Former ambassador to the US Yoram Ettinger, a renowned expert in US-Israel relations, told Arutz Sheva in a special interview Friday that attempts to apologize to the Americans for the article are superfluous.
"I think apologizing is wrong, because the apology comes from a fear of damaging the interests of Israel," Ettinger stated. He theorized that Kulanu chairman Moshe Kahlon's apology was due to a furious call from US Ambassador to Israel Dan Shapiro.
According to him, such a reaction will only harm Israel's credibility eventually - by showing that Israel will cave into pressure.
"[The apology] sets the bar that the resilience of [Israeli] discourse is questionable," he said, "and it could be used in future incidents against us."
He adds that those who were quick to condemn may have had the best of intentions, but are not aware of the consequences.
"Whoever condemns it does so in order not to damage relations, and I think that the apology could create a wrong impression about Israel's resilience in light of US pressure."
Ettinger, however, does think that Oren may have taken criticism a step too far.
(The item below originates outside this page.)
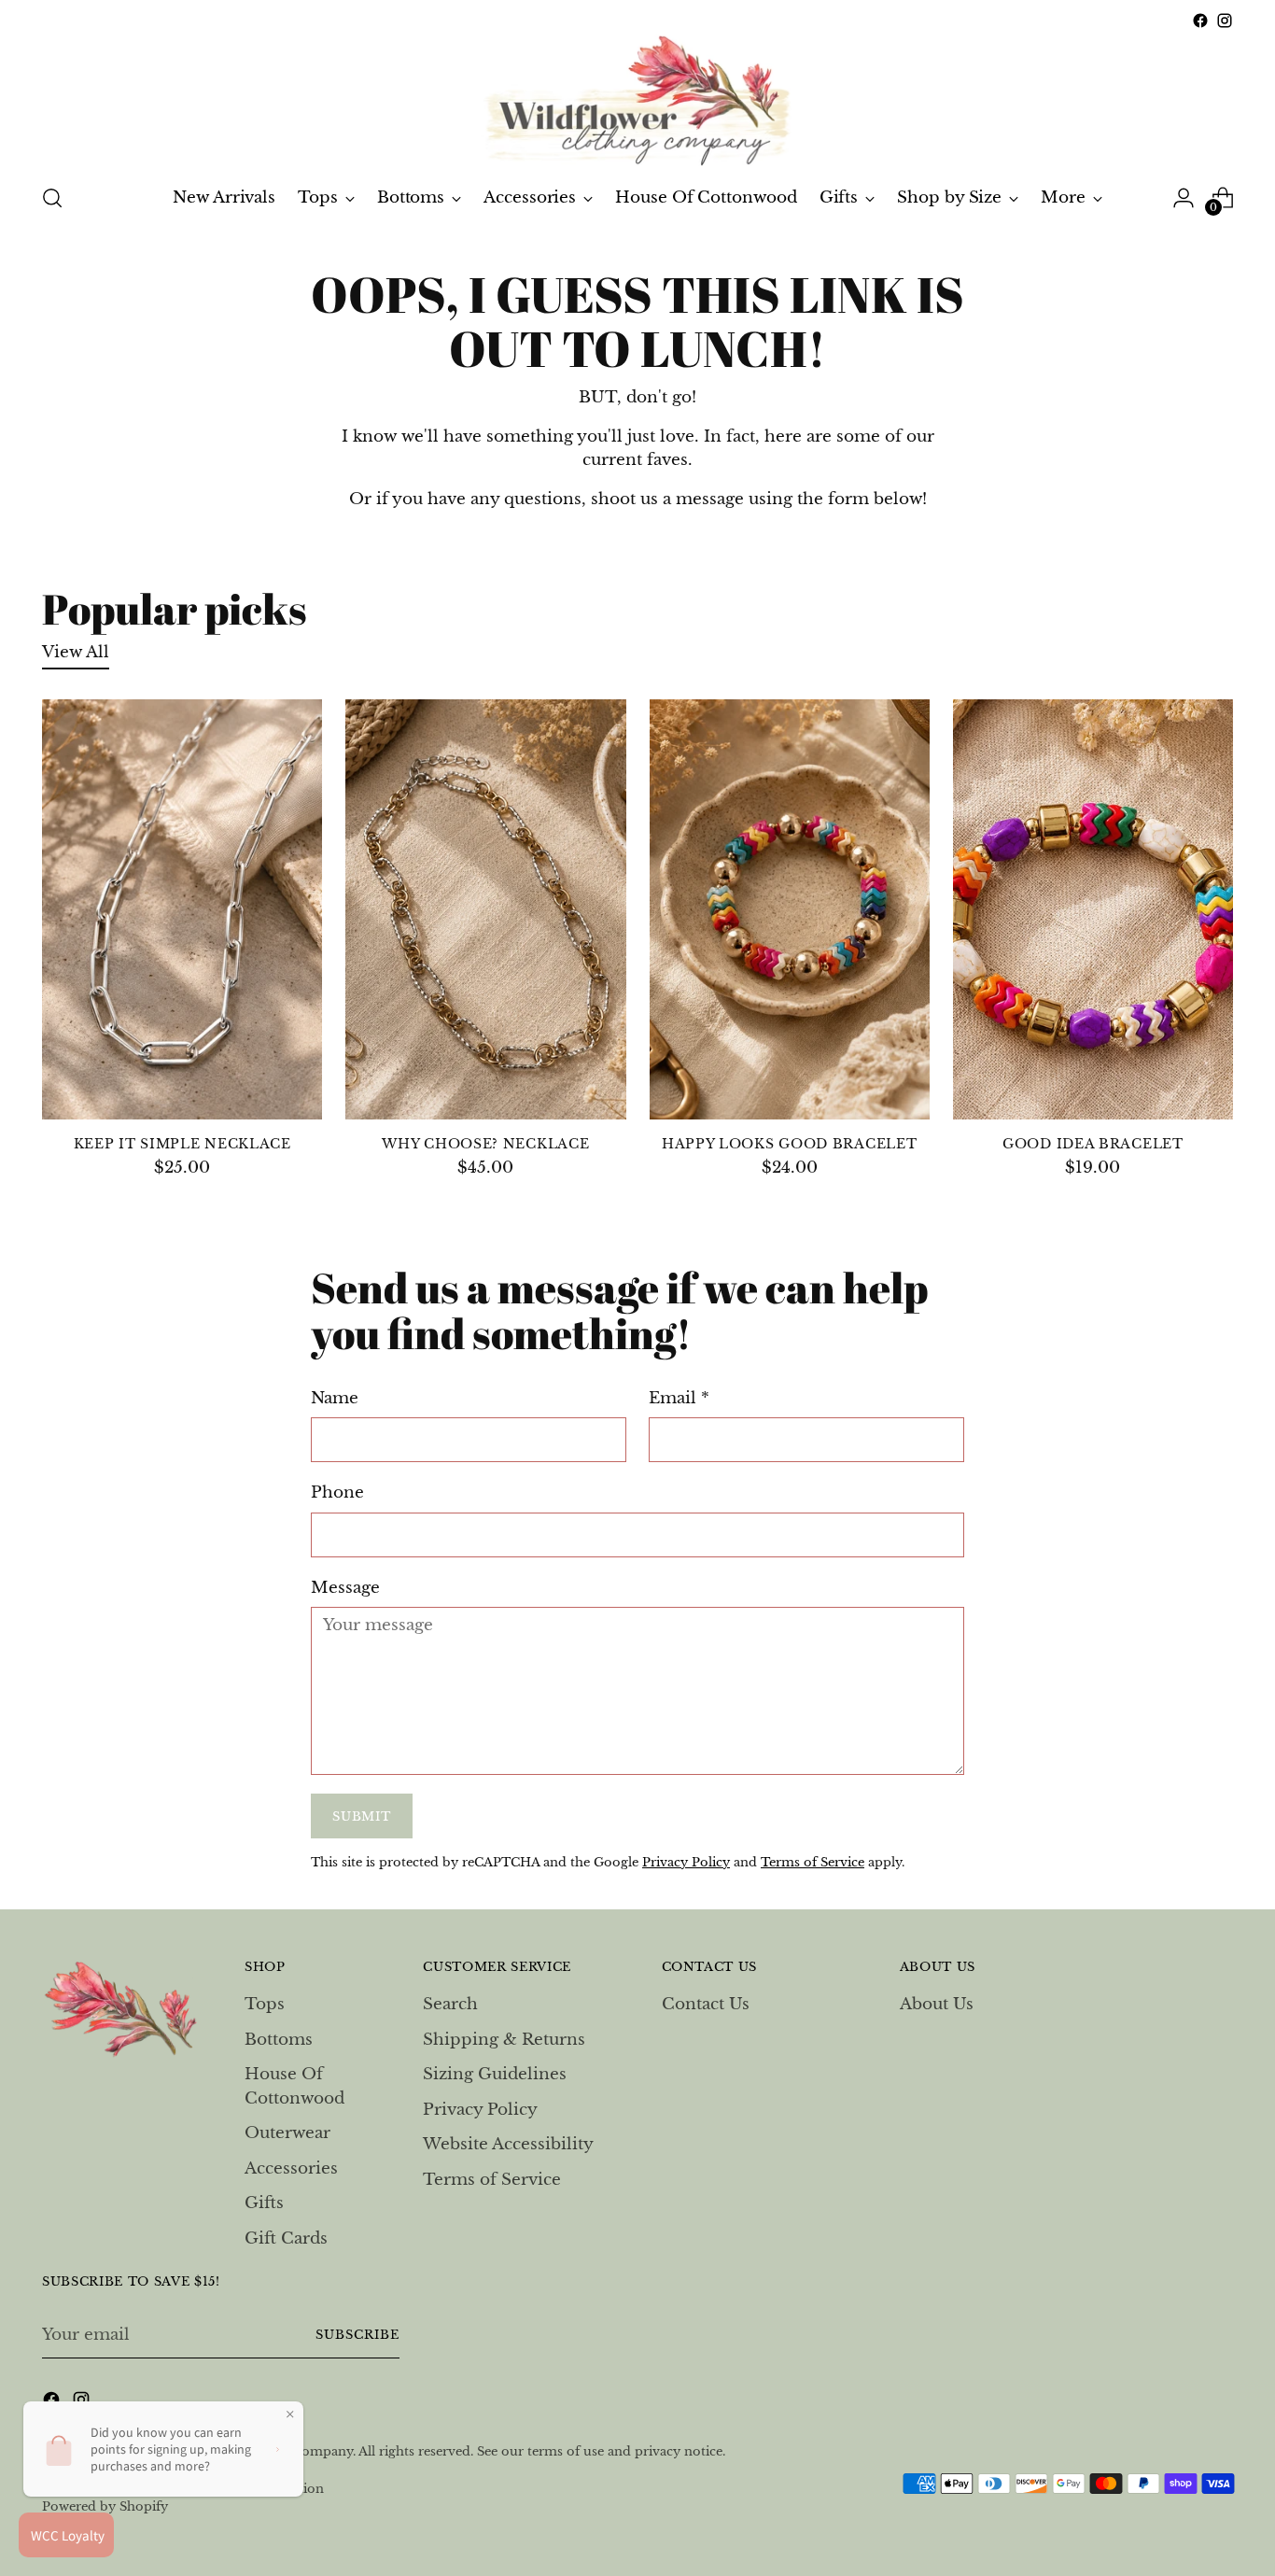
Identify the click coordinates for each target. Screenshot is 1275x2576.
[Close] (872, 1091)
"Is it right for a former ambassador to publish such an article and a book like this, relatively close to the end of his service? I do not think so," he said, but then clarified: "The assumption that this article was hurting the US-Israel relationship is a baseless assumption. There is no doubt that this article was bothersome [to the US], but such a response inflates the weight of the article and the author out of proportion."
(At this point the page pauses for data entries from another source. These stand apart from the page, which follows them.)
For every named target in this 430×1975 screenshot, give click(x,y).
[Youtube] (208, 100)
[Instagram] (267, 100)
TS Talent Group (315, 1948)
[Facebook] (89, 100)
He also criticized the American response to things and makes clear that Oren's words do reflect the reality on the ground.
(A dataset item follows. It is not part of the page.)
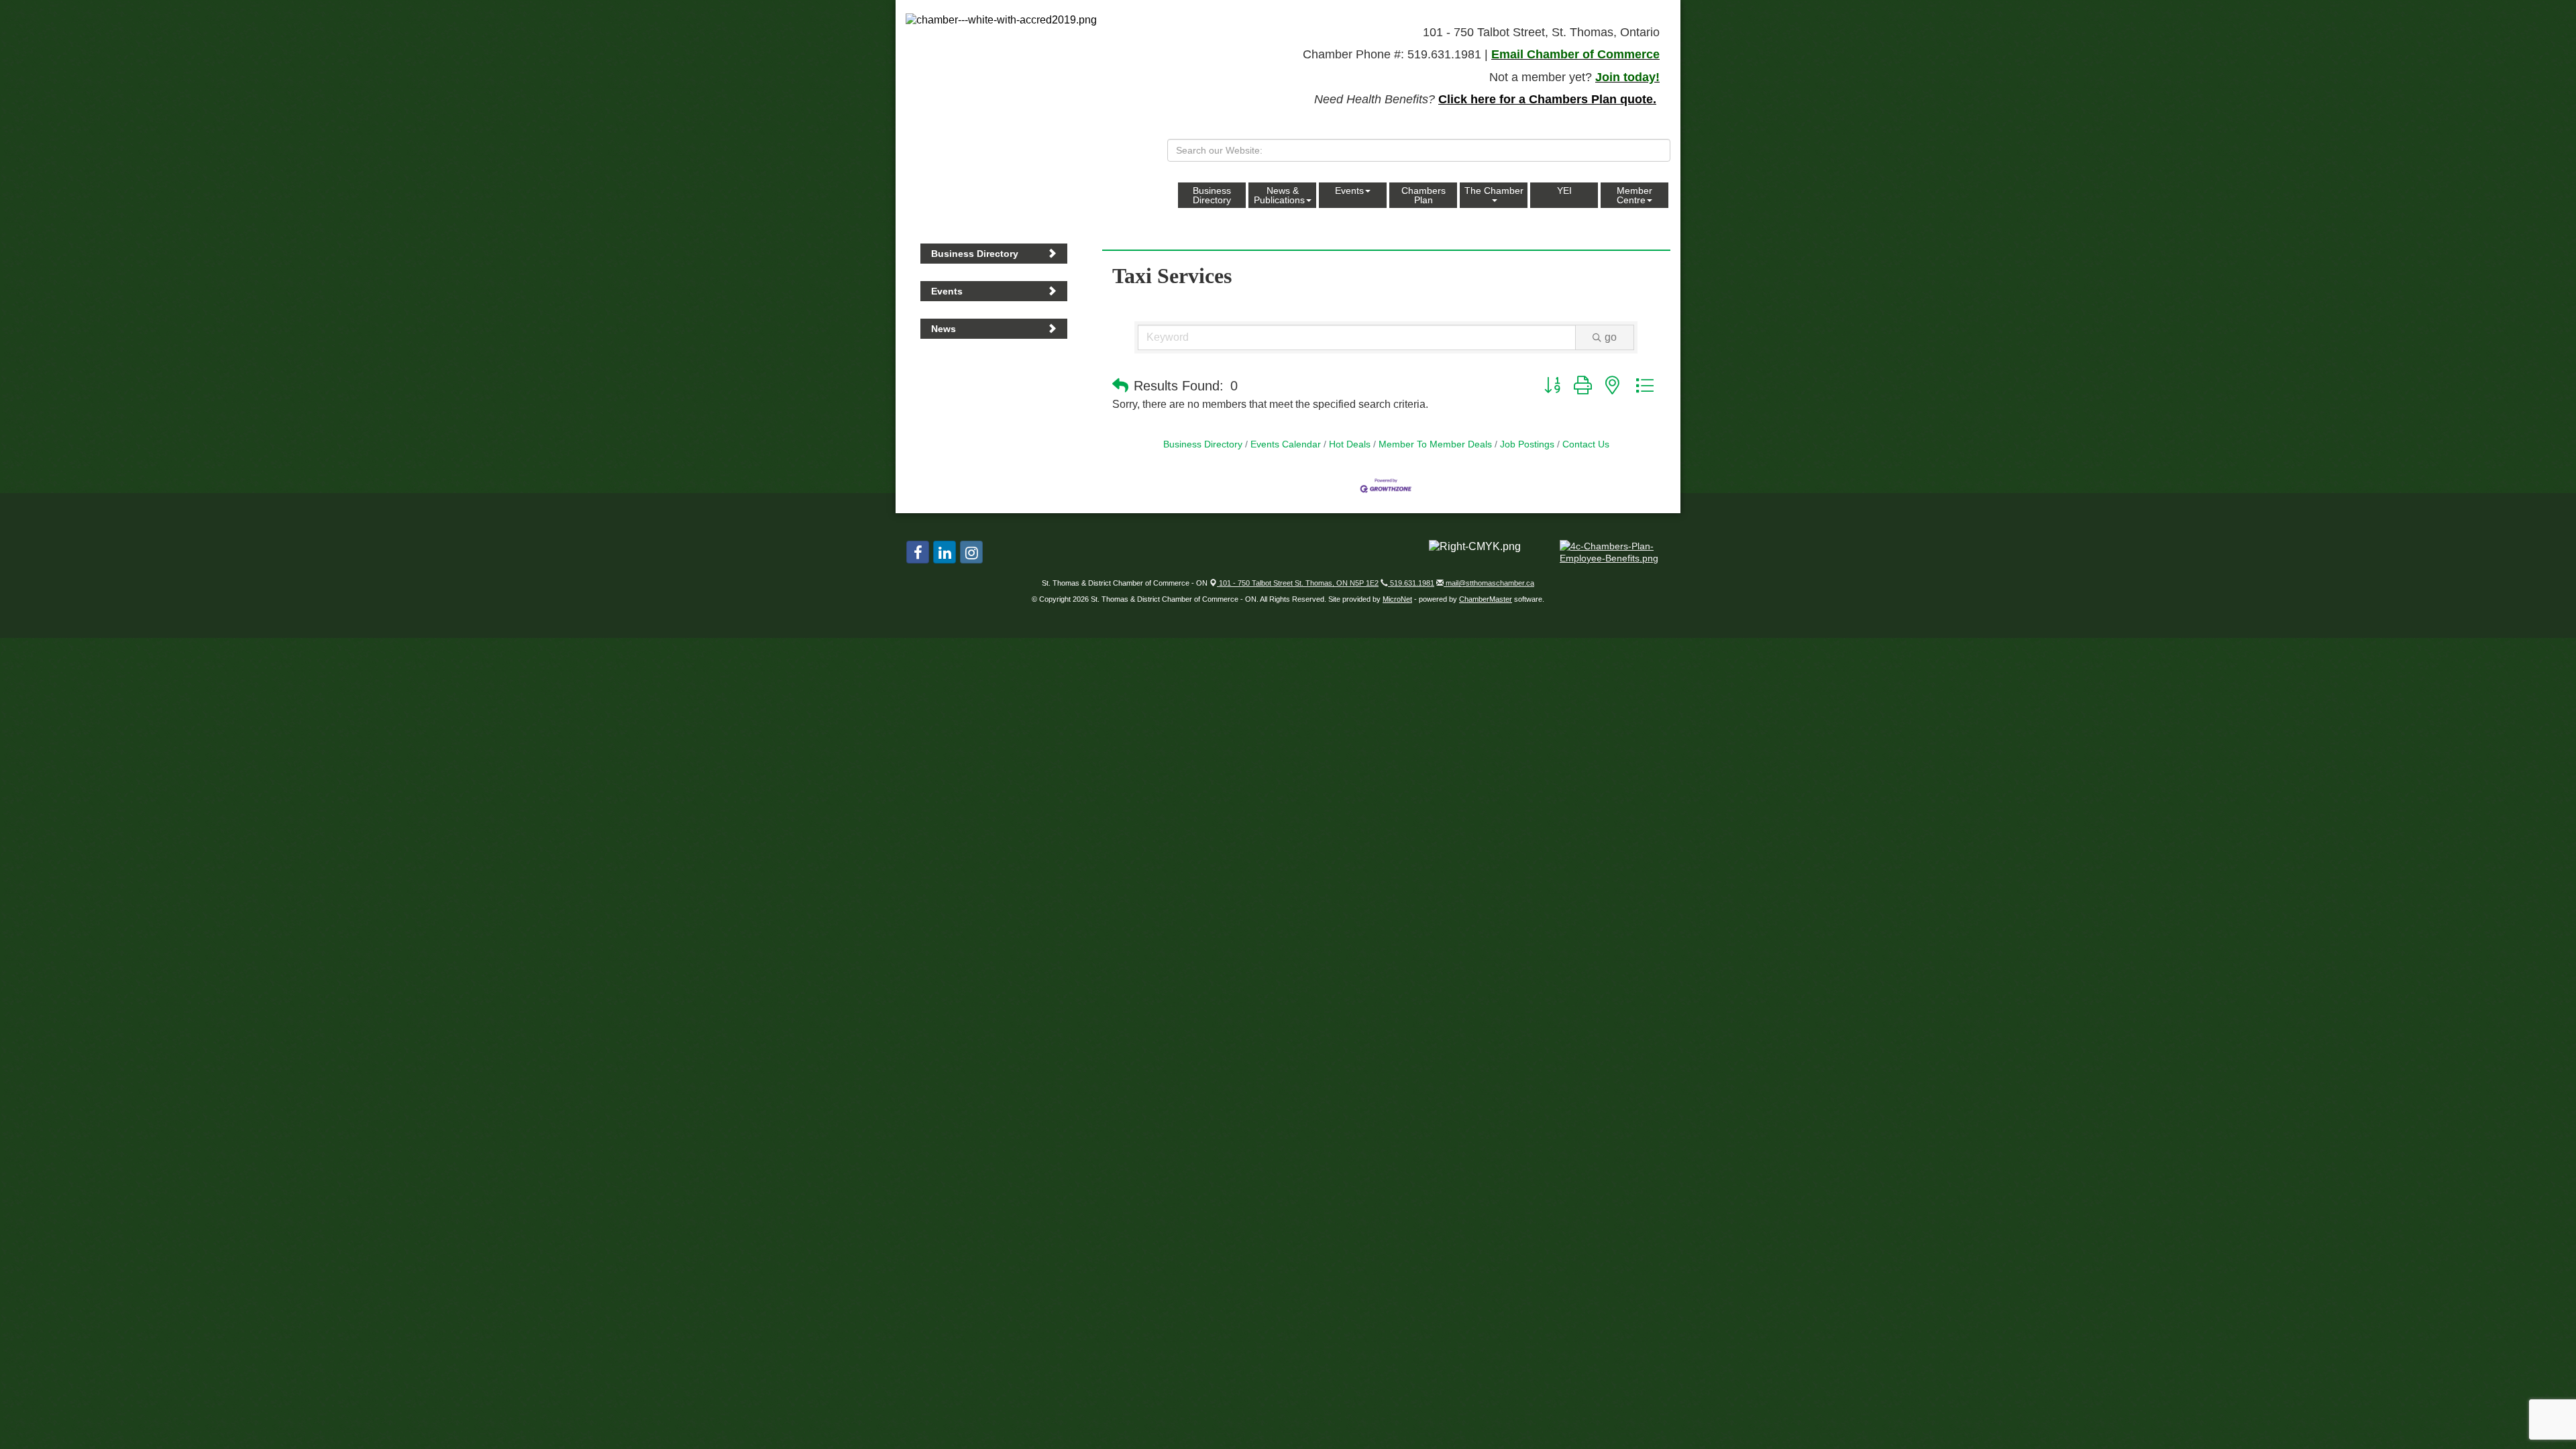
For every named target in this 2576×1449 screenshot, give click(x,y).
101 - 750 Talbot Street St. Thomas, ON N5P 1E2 (1298, 583)
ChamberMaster (1485, 599)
Ettinger is of the opinion that Oren says aloud what others think, noting, "there is no doubt that anyone who studies the President Obama from the first elections for the presidency until today, knows he does not deviate at all from a worldview he drafted eight years ago, and it is not convenient for Israel, and I think first and foremost is also inconvenient to the US."
Finally, he makes it clear that the book is far from a threat to relations between the two countries. "No article, no author will bring the slightest change to [the US's] cooperation with Israel, and our facing common enemies, for one simple reason: they are negligible."
Oren penned a critical article in the Wall Street Journal just days before his highly anticipated tell-all book on his time as ambassador to the US, Ally: My Journey Across the American-Israeli Divide, hits newsstands.
The book reveals, among other things, new details about Israel's covert assistance to the US during the 2013 Syrian chemical weapons fiasco - and how Obama took sole credit for it - and several bizarre instances wherein Obama administration officials picked on Israel.